De rechtbank stelt allereerst vast dat de vorderingen van Otto en Ziggo een aandeel vormen in de totale schuldenlast van 5,5%.
Een ruime meerderheid van de schuldeisers, namelijk vijfentwintig van de zevenentwintig schuldeisers, is met de aangeboden regeling akkoord gegaan.
De rechtbank stelt ook vast dat het voorstel is getoetst door een deskundige en onafhankelijke partij, te weten Geldplein. Voorts is het voorstel naar het oordeel van de rechtbank goed en controleerbaar gedocumenteerd.
De rechtbank is van oordeel dat het voorstel het uiterste is waartoe verzoeker in staat moet worden geacht. Uit het verzoekschrift en het verhandelde ter zitting is gebleken dat verzoeker niet beschikt over betaald werk. Verzoeker ontvangt een Wajonguitkering. Hij ontvangt intensieve begeleiding van Pameijer en zal op korte termijn starten met een behandeling voor zijn cannabisgebruik. Voldoende aannemelijk is geworden dat hij in de komende jaren geen inkomen zal kunnen verwerven dat hoger is dan zijn huidige inkomen.
Op grond van het voorgaande komt de rechtbank dan ook tot het oordeel dat de belangen van verzoeker die vanuit een stabiele situatie zijn schuldenproblematiek wil oplossen en van de overige schuldeisers die hebben ingestemd met het aanbod, zwaarder wegen dan die van Otto en Ziggo, die geweigerd hebben in te stemmen.
Het verzoek om Otto en Ziggo te bevelen in te stemmen met de schuldregeling wordt daarom toegewezen.
Otto en Ziggo zullen als de in het ongelijk gestelde partijen worden veroordeeld in de kosten van de procedure. Nu voor het onderhavige verzoekschrift geen griffierecht verschuldigd is en verzoeker niet is bijgestaan door een advocaat, worden de kosten begroot op nihil.
De rechtbank stelt vast dat er thans een gedwongen schuldregeling is afgekondigd, die in de plaats komt van de vrijwillige instemming van de schuldeisers.

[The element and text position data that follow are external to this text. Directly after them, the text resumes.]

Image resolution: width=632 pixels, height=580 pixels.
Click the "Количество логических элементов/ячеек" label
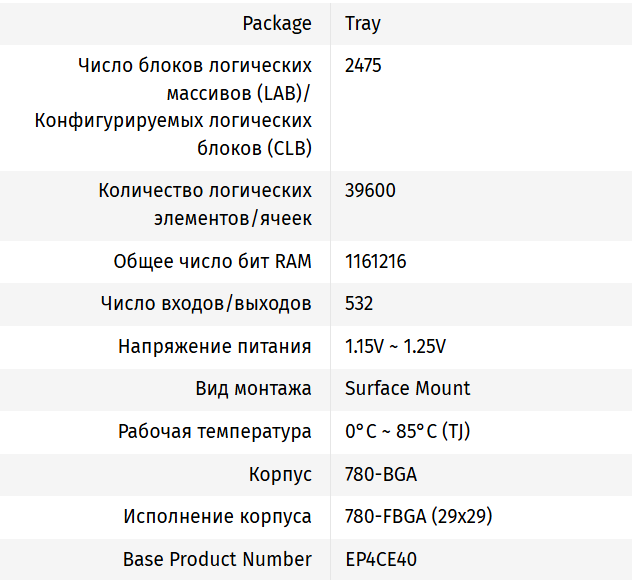point(205,204)
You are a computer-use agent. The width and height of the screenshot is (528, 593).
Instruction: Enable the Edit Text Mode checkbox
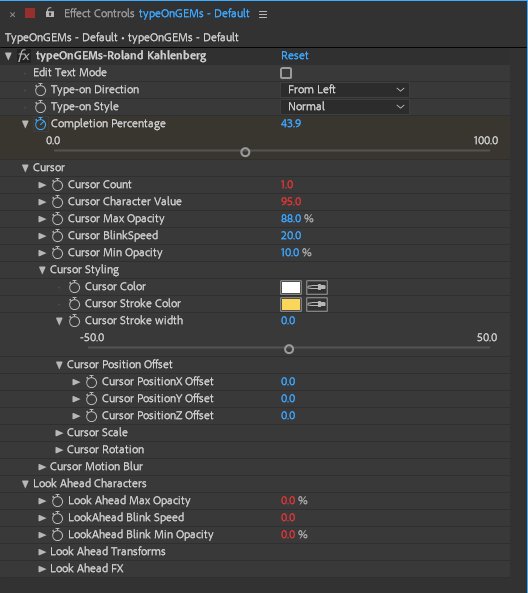click(x=286, y=73)
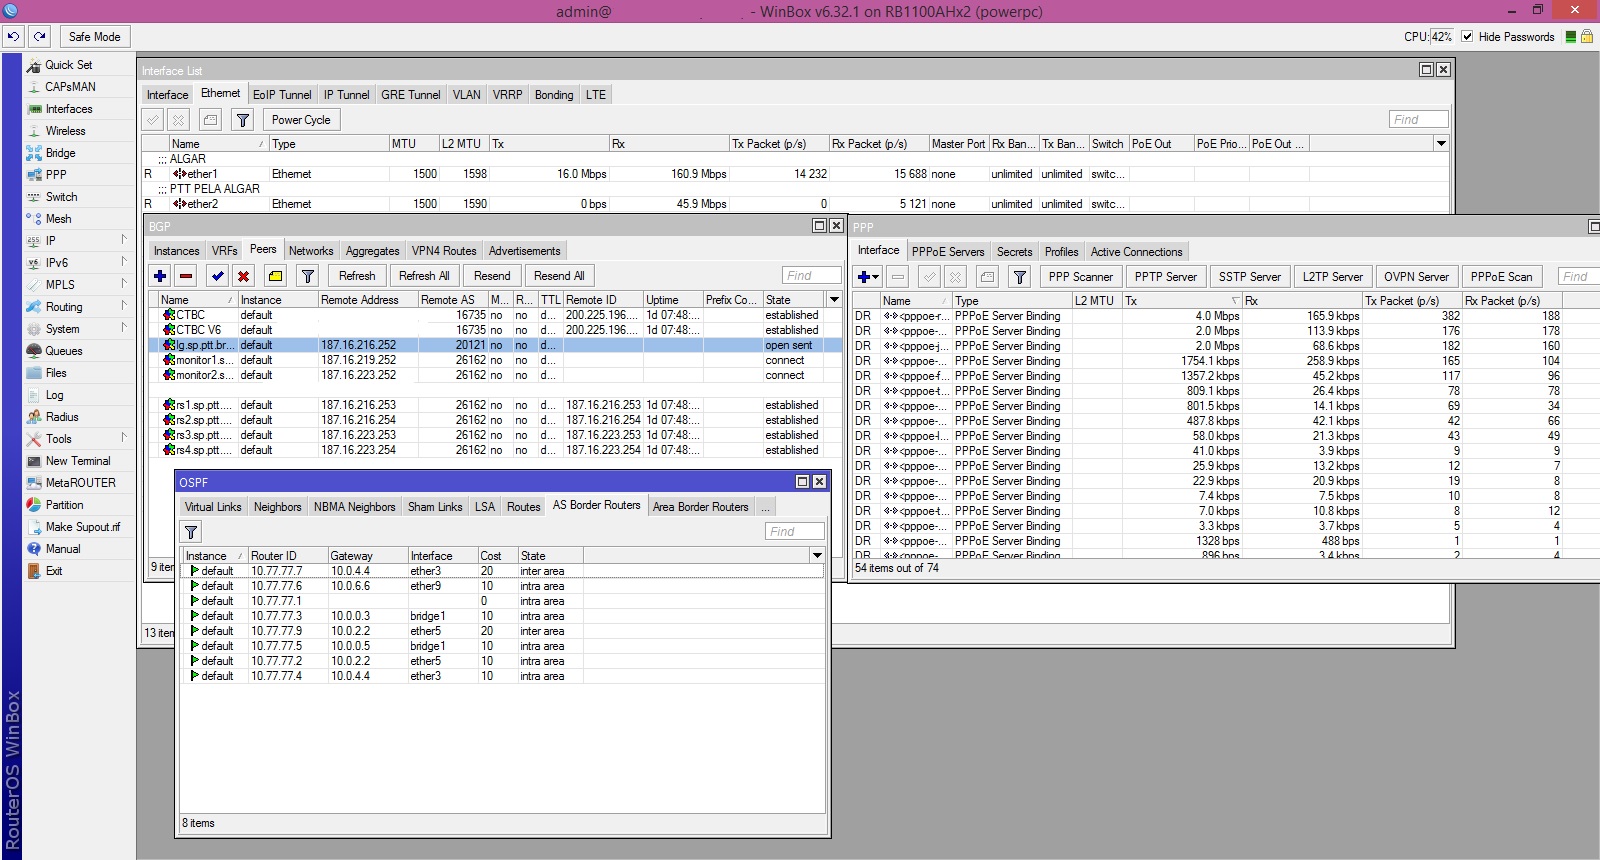Switch to the Neighbors tab in OSPF
1600x860 pixels.
(277, 507)
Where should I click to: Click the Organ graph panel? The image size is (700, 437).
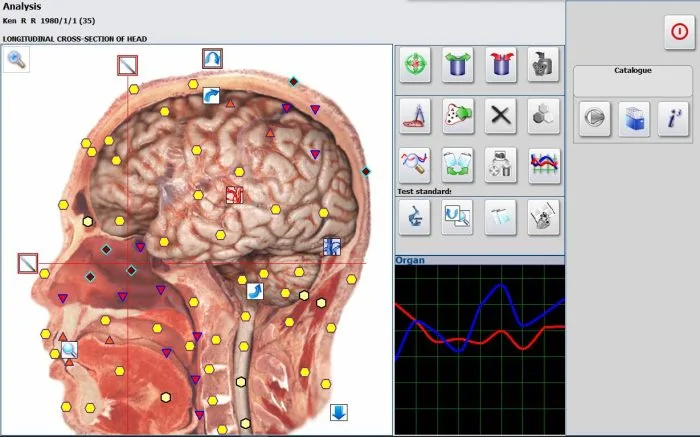click(479, 350)
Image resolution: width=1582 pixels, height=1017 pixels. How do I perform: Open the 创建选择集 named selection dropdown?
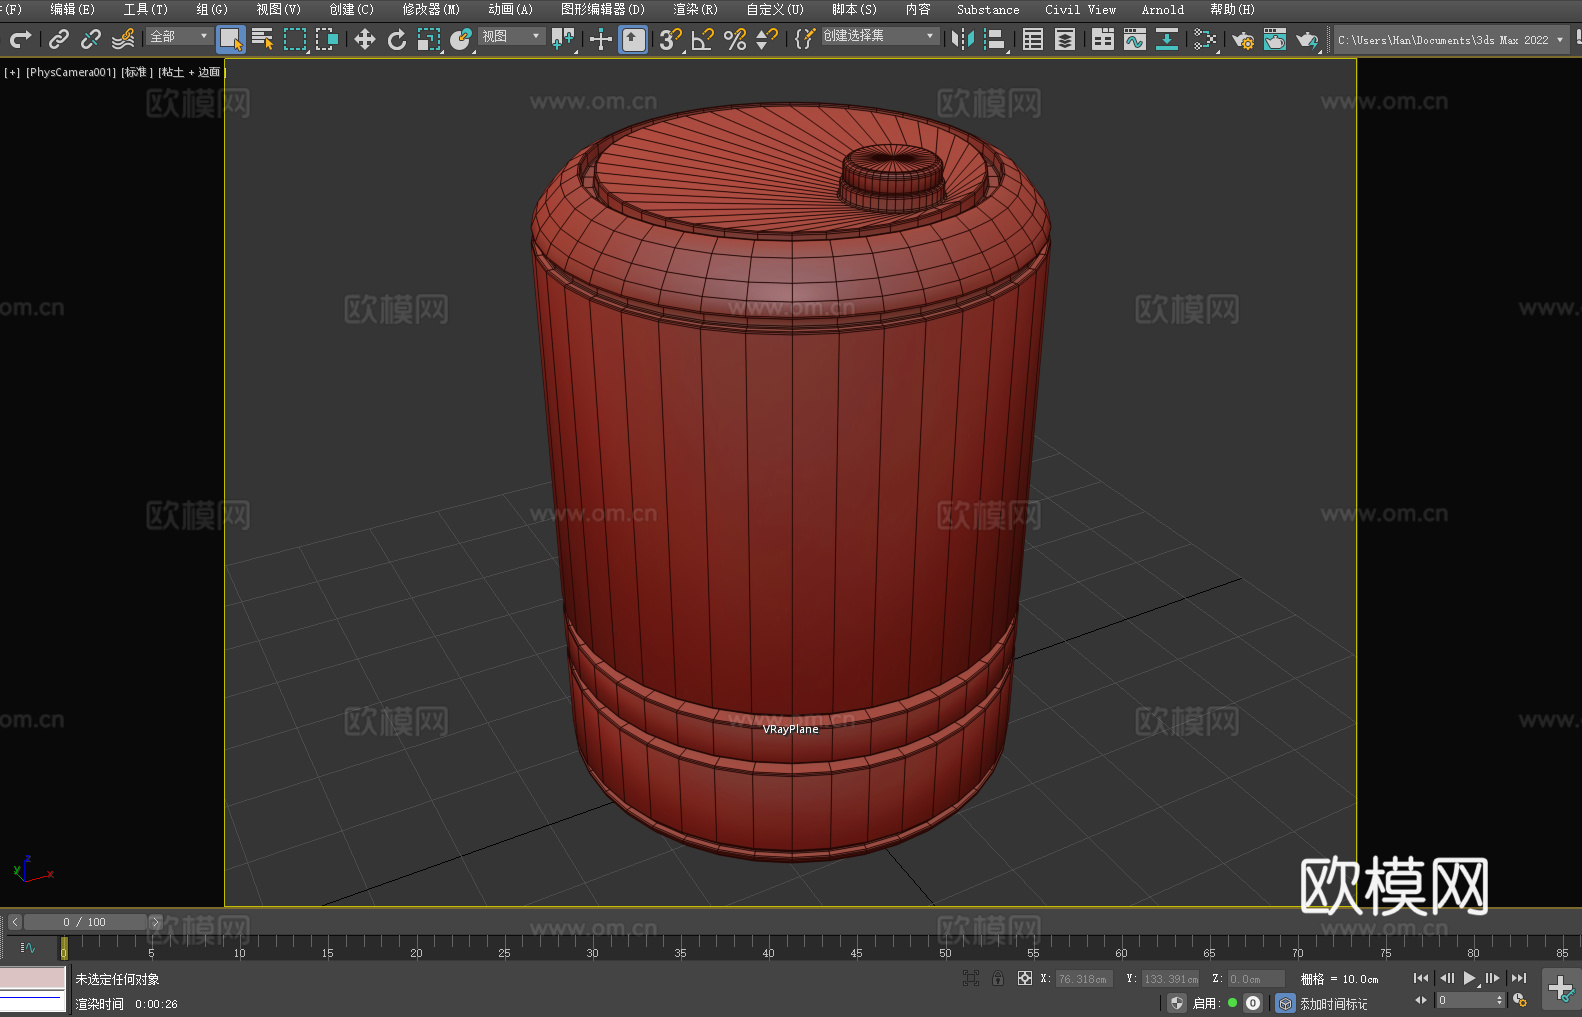(x=879, y=36)
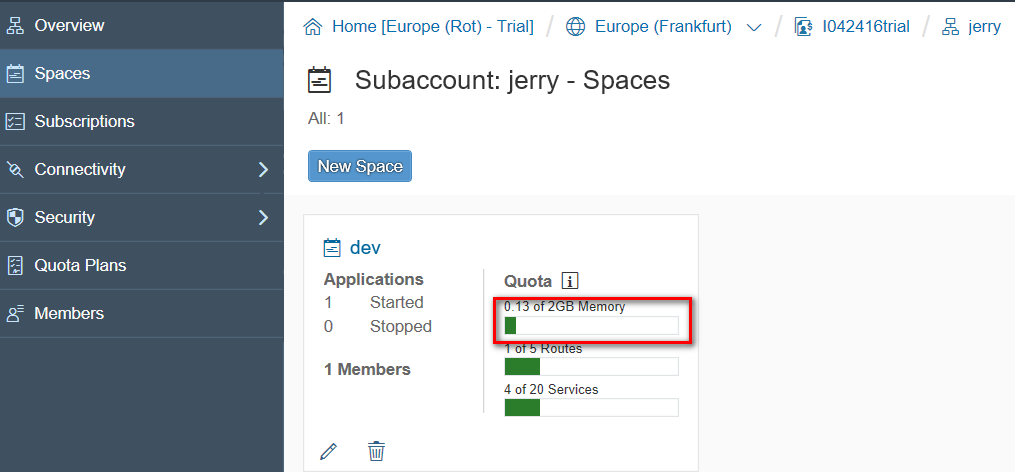Screen dimensions: 1015x472
Task: Click the Services quota usage bar
Action: [x=591, y=407]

Hieruit volgt dat verzoeker zal kunnen voortgaan met het betalen van zijn schulden en dat hij niet verkeert in de toestand dat hij heeft opgehouden te betalen zodat het subsidiaire verzoek tot toepassing van de schuldsaneringsregeling zal worden afgewezen.

5.De beslissing

De rechtbank:
- beveelt Otto en Ziggo om in te stemmen met de door verzoeker aangeboden schuldregeling;
- veroordeelt Otto en Ziggo in de kosten van deze procedure, aan de zijde van verzoeker begroot op nihil;
- bepaalt dat dit vonnis in de plaats treedt van de vrijwillige instemming;
- wijst het verzoek tot toepassing van de schuldsaneringsregeling af;
- verklaart dit vonnis uitvoerbaar bij voorraad.
Dit vonnis is gewezen door mr. W.J. Roos-van Toor, rechter, en in aanwezigheid van
C. van der Velde, griffier, in het openbaar uitgesproken op 12 juni 2025. [1]

Voetnoten

1.Tegen deze uitspraak kan degene aan wie de Faillissementswet dat recht toekent, gedurende acht dagen na de dag van deze uitspraak, hoger beroep instellen. Het hoger beroep kan uitsluitend door een advocaat worden ingesteld bij een verzoekschrift, in te dienen ter griffie van het gerechtshof dat van deze zaak kennis moet nemen.